Embrace of the Serpent is at its most interesting when playing Amazonian and European mindsets off of each other; the film smartly avoids strictly praising one and condemning another. In the film’s most harmonious scene, Koch-Grunberg performs goofy sketches and explains navigational science to one tribe—a scene counterbalanced by the hellish one in which Karamakate and Schultes happen upon a maddened Kurtz figure who has brainwashed a large group of natives into believing that he is Jesus. “They are now the worst of both worlds” the elder Karamakate muses calmly, criticising the totality of all he’s observed. In between these extremes, the native guide and his scientist followers engage in many fascinating debates regarding how culture should be recorded and disseminated. In the film’s closing credits, title cards read: “This film is inspired by the travel diaries of Theodor Koch-Grunberg and Richard Evans Schultes. These diaries are the only known accounts of many Amazonian cultures. This film is dedicated to all the peoples whose song we will never know.” The film closes with its most direct and powerful comparison of the two modes of knowledge: we may never entirely understand the ephemeral worlds of these cultures in all their spiritual profundity, but thanks to Western knowledge, we can at least know and appreciate that those songs existed.

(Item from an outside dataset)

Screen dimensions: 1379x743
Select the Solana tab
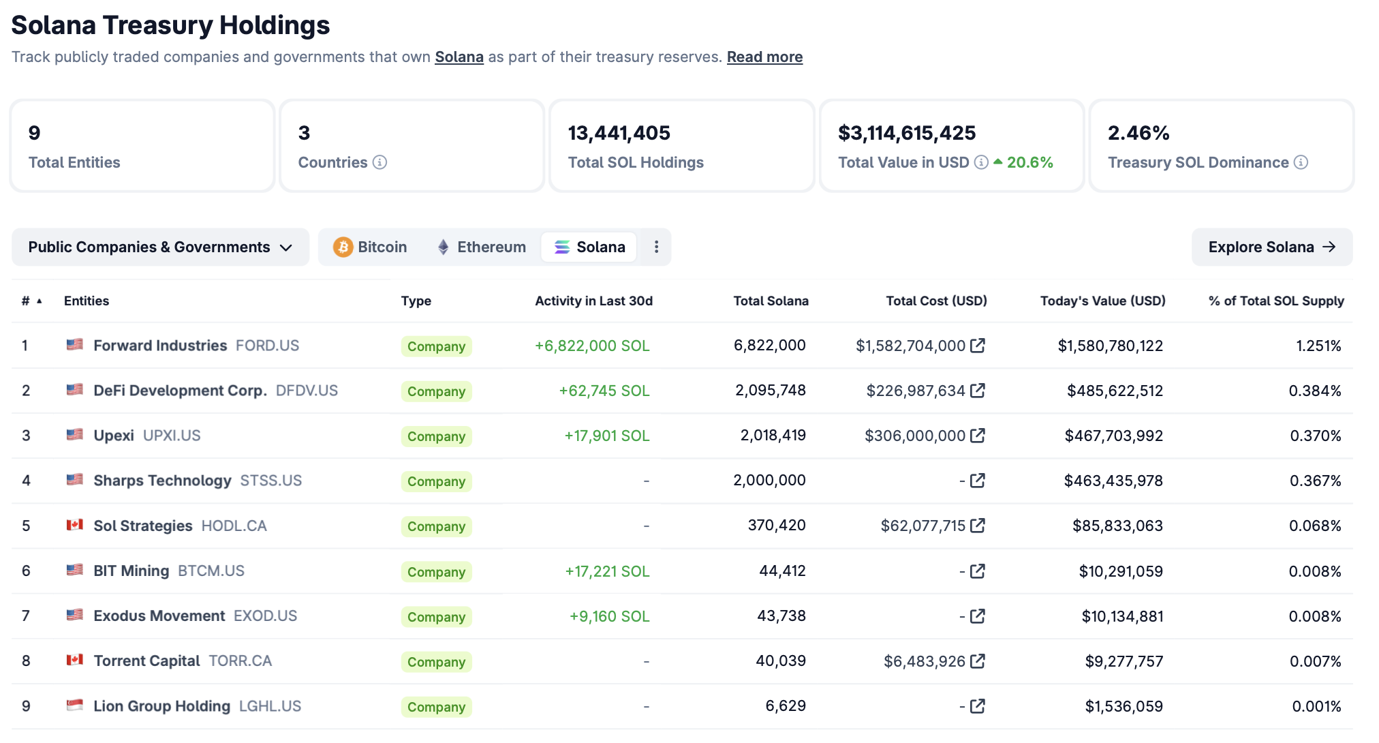point(589,247)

Two exceptional performances are given by the two actors playing Karamakate in his young and old iterations. As the young Karamakate, Nilbio Torres perfectly embodies a courageous young man who is outraged by the destruction of his world yet tentatively open to observing and guiding others, just as his old world had taught him to do before its destruction. As the old Karamakate, Antonio Bolivar plays the same man, paradoxically wiser through his years of experience and more confused amid the violent chaos of it all. Of course, much of what enhances these performances is stylistic. Guerra and cinematographer David Gallego use rich black-and-white photography to capture Karamakate standing tall and proud as a young man and withdrawn and imperturbable as an older one, all while their camera slithers over the river and through dense tropical foliage with the serpentine grace of the titular anaconda deity.


The film, as strong as it is in its pensiveness and visual lushness, can be slightly plodding at times. Seeing as the search for the yakruna plant serves as the driving force of both storylines—and for different reasons for different characters—the film could have treated the search with greater obsession. This would have made the film’s kaleidoscopic finale a striking climax instead of what feels like just another exploratory episode. Still, I’m perfectly willing to accept the argument that, according to Karamakate’s belief system, goals are not as important as journeys. If Guerro’s film lacks an accumulating intensity, maybe it’s because the filmmaker is trying to get us to see things with the eyes of an ancient Amazonian—just as Karamakate did for his scientist audience—thus keeping that unique and mysterious spirit alive.

Embrace of the Serpent is on DVD September 12th from Peccadillo Pictures.